Today encounter a problem, I have to say, the idea is everything, to share my analysis and problem-solving mentality and feelings of problem-solving way of big brother.
820. The word compression coding
Topic Source: https://leetcode-cn.com/problems/short-encoding-of-words/
Given a list of words, this list will be encoded as a string S index and an index list A.
For example, if the list is [ "time", "me", "bell"], we can be expressed as S = "time # bell #" and indexes = [0, 2, 5].
For each index, we can start by reading the string index from the string S in position until the "#" end, to restore our previous list of words.
Then the minimum length of the string to the success of a given word list for encoding is how much?
Example:
Input: words = [ "time", "me", "bell"]
Output: 10
Description: S = "time # bell # ", indexes = [0, 2, 5].
prompt:
. 1 <= words.length <= 2000
. 1 <= words [I] .length <=. 7
each word lowercase.
Concise explanation about the subject requirements: For example, time and me, because me it is time to remove the suffix, because you can find me # From the time #, no established time # me # again, thus forming a shortest character string length.
My idea: a start building a collection (the purpose of de-emphasis), the string of words into the set, then access to the collection, delete the current string of suffixes. Finally, add the collection (the length of all strings +1), it is the final length of the shortest. After the write operation was past, but more slowly, looked after the official parsing code optimization as follows (substr that actually can be used to delete a suffix, or unskilled ah).
Of course, this problem can be solved with a dictionary tree, but the complexity of the space will be relatively large (in fact, like concise code).
class Solution { public: int minimumLengthEncoding(vector<string>& words) { int len = 0; unordered_set<string> S(words.begin(),words.end()); for(const string& word:words) for(int i = 1 ; i < word.size() ; i++) S.erase(word.substr(i)); for(auto word : S) len+=word.size() + 1; returnonly; } };
High complexity, is exponential.
Gangster below to share ideas (amazing to).

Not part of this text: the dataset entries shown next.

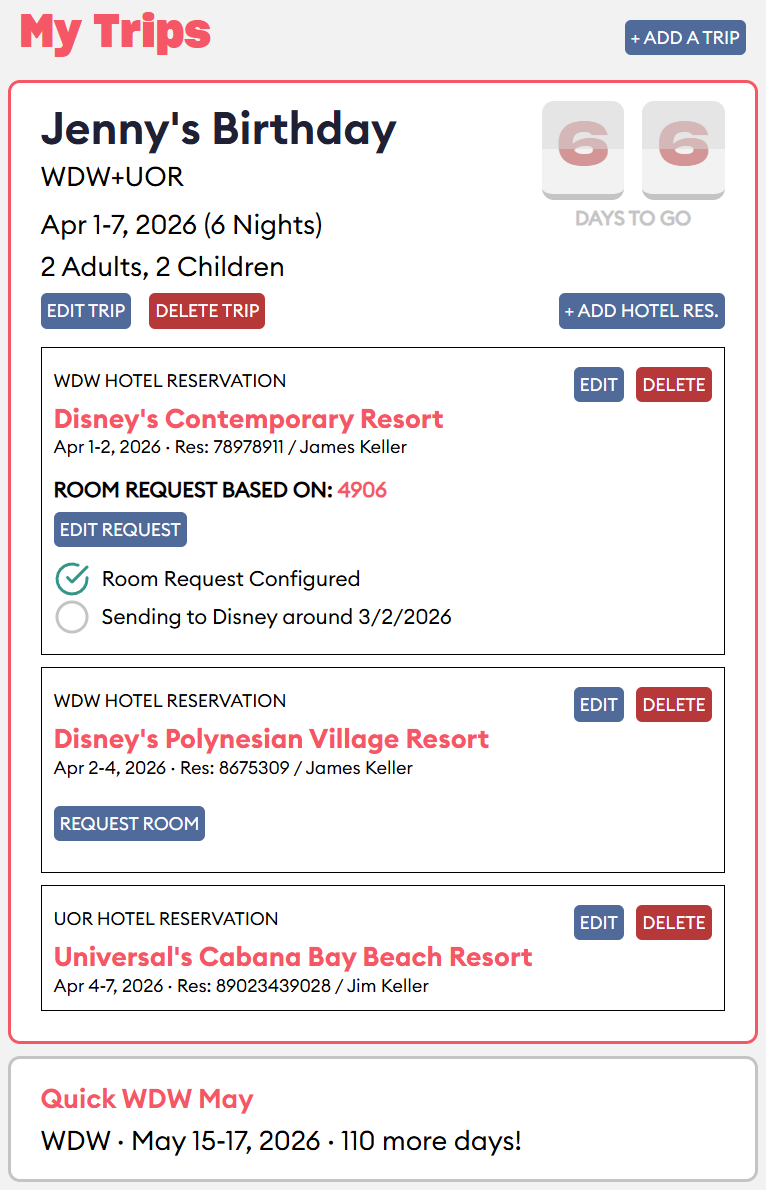Image resolution: width=766 pixels, height=1190 pixels.
Task: Open room 4906 link
Action: tap(362, 490)
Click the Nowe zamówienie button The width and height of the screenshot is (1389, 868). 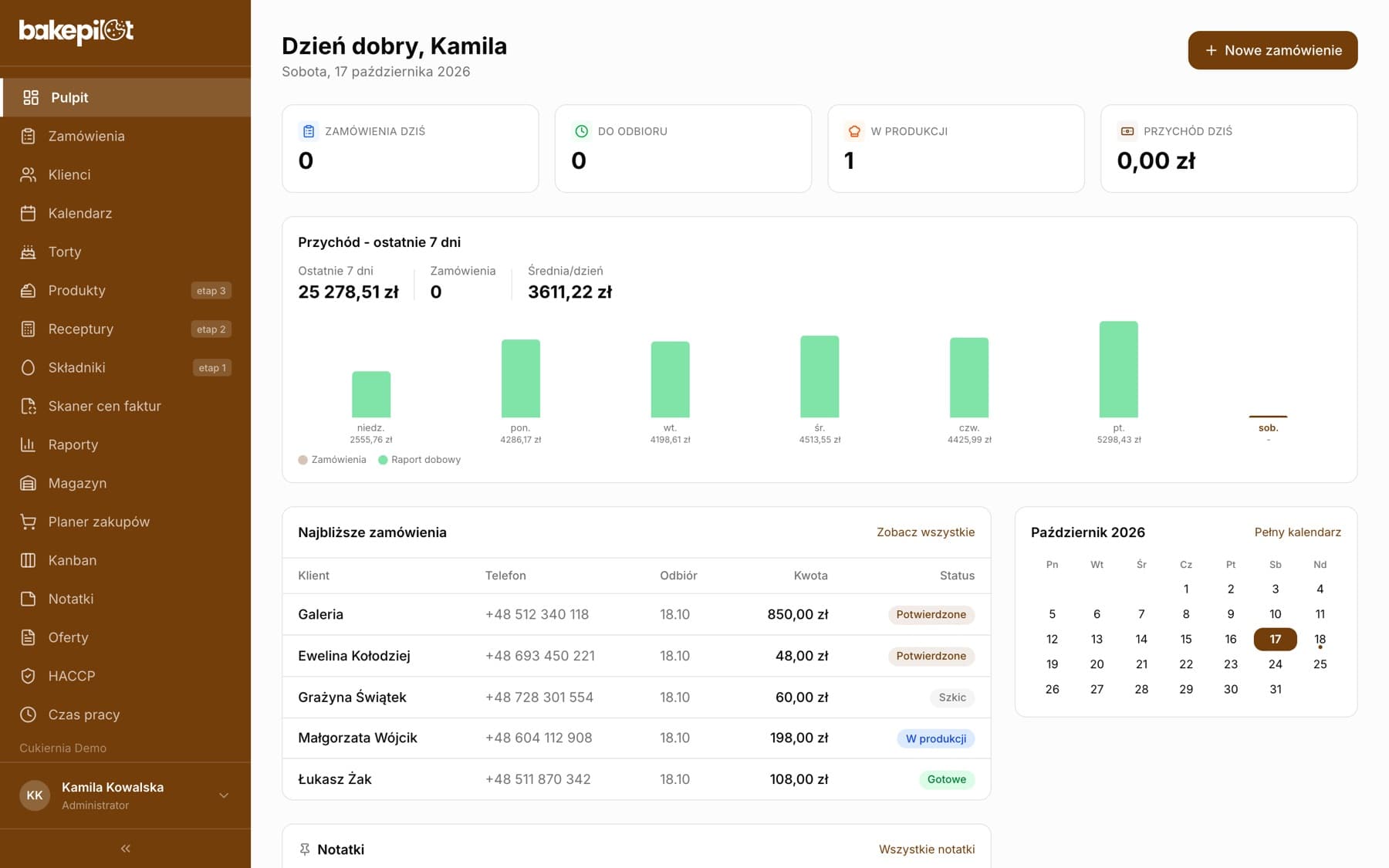tap(1272, 50)
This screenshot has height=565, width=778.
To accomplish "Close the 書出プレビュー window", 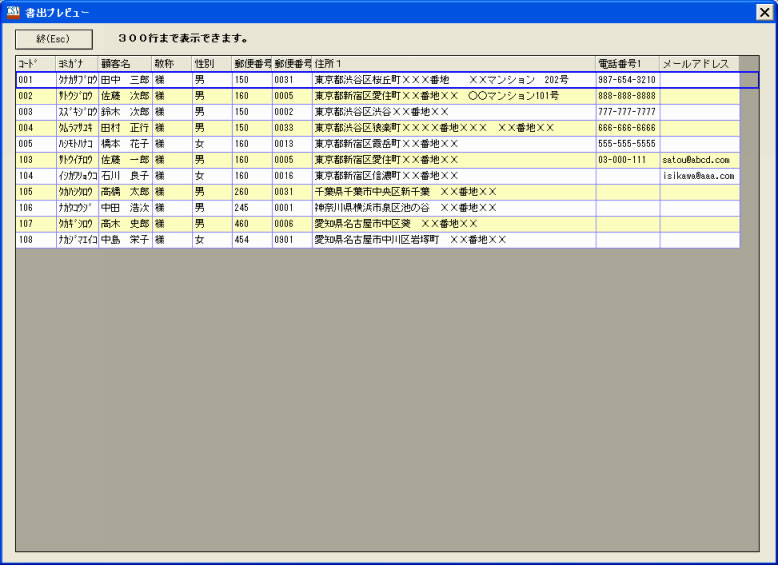I will 763,12.
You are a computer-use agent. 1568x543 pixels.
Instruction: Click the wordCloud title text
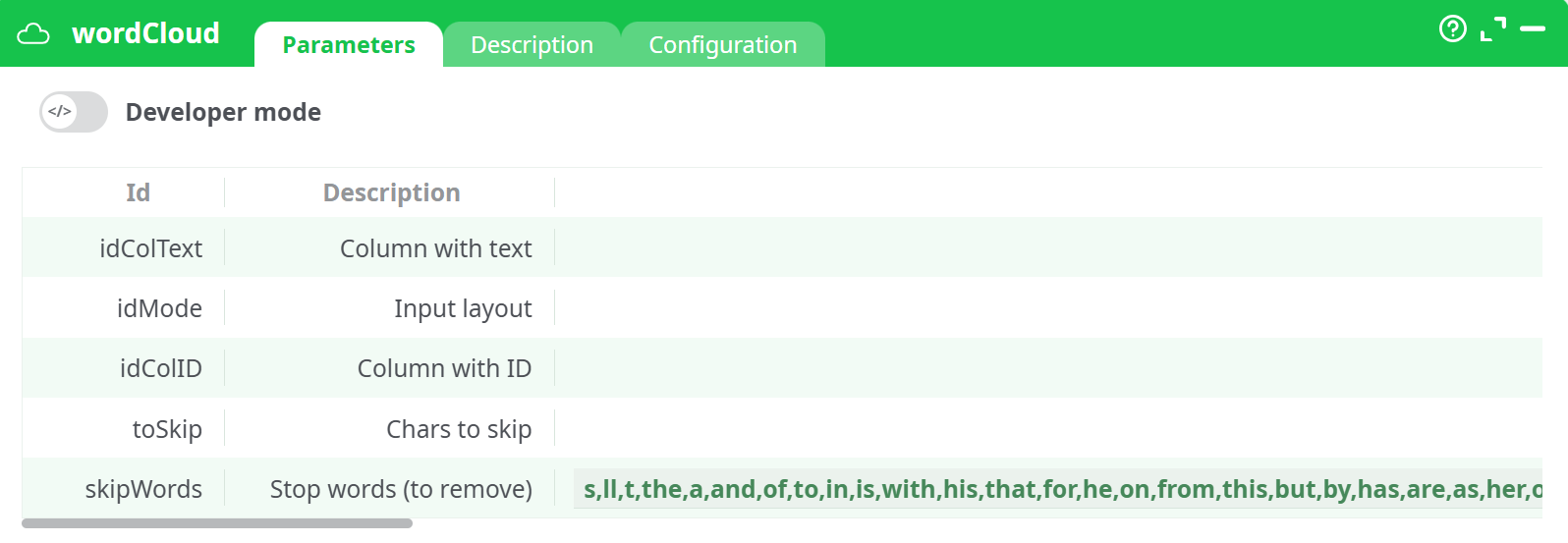click(x=145, y=33)
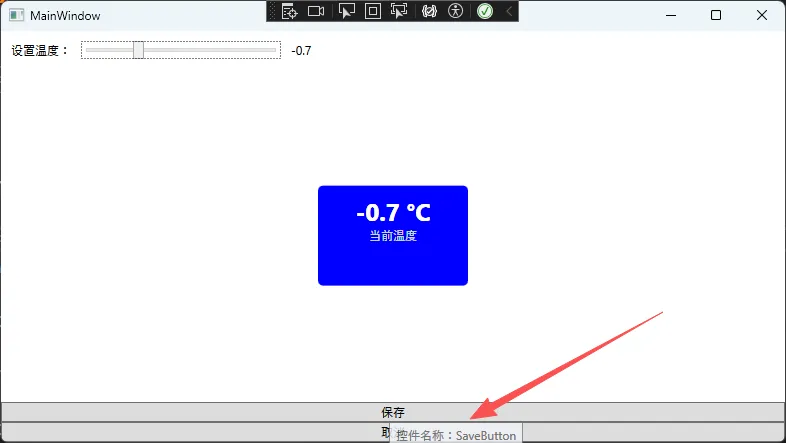
Task: Click the 保存 save button
Action: coord(392,412)
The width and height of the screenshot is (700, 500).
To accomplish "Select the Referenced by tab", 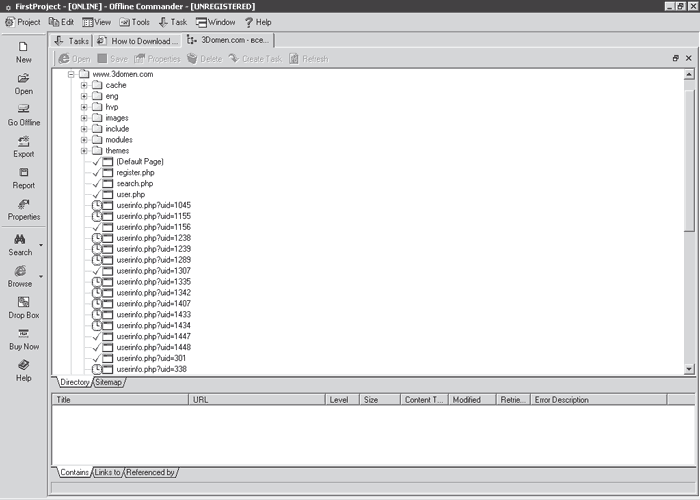I will click(x=150, y=472).
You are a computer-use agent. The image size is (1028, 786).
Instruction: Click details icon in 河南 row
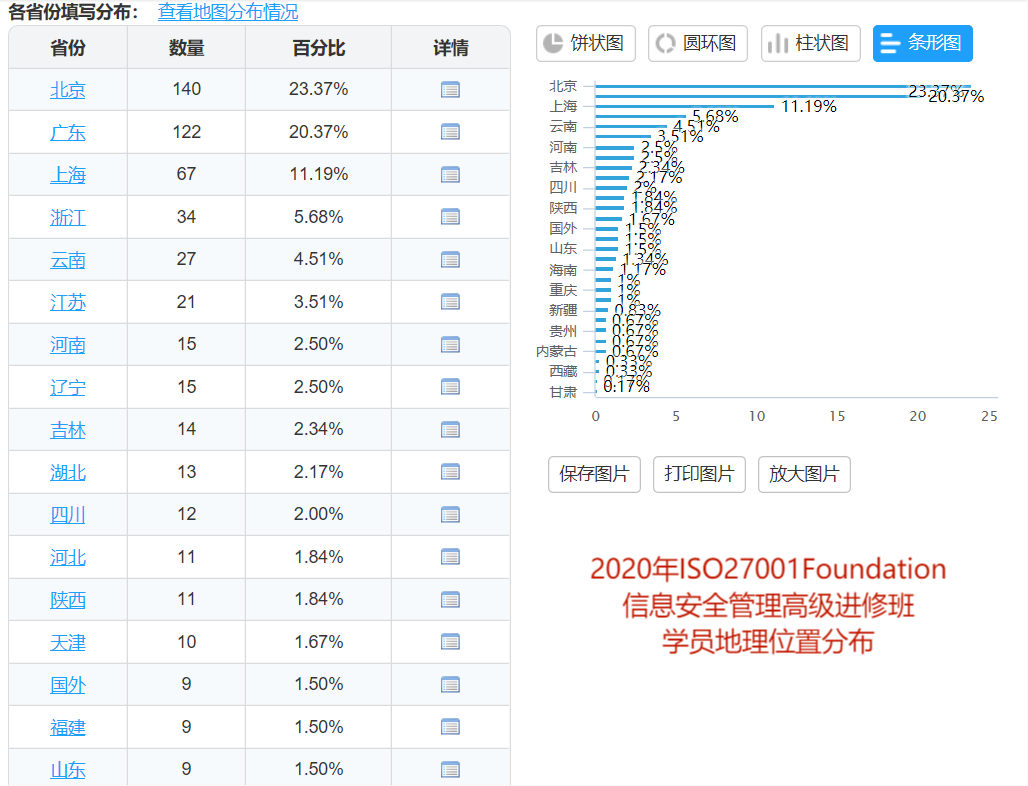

First, no matter what language, the string sorting containers always in accordance with the order to the dictionary, then we can find a rule, all the strings in reverse order, such as: time -> emit me-> em dell-> lled, then we reordering, is not necessarily in front of em emit, we can not find em easier, and delete. Whether any string, you can rule out one by one according to the dictionary order, the last remaining string suffix does not exist.
Gangster Code:
class Solution { public: int minimumLengthEncoding(vector<string>& words) { for(auto &s : words){ reverse(s.begin(),s.end()); } sort(words.begin(),words.end()); int res=0; for(int i=0;i<words.size()-1;i++){ int size=words[i].size(); if(words[i]==words[i+1].substr(0,size)) continue; res+=size+1; } return res+words.back().size()+1; } };
I can only say that the idea is too strong.
Punch: encountered heavy string to go suffix, first set of thinking, the dictionary tree, then reverse lexicographical order.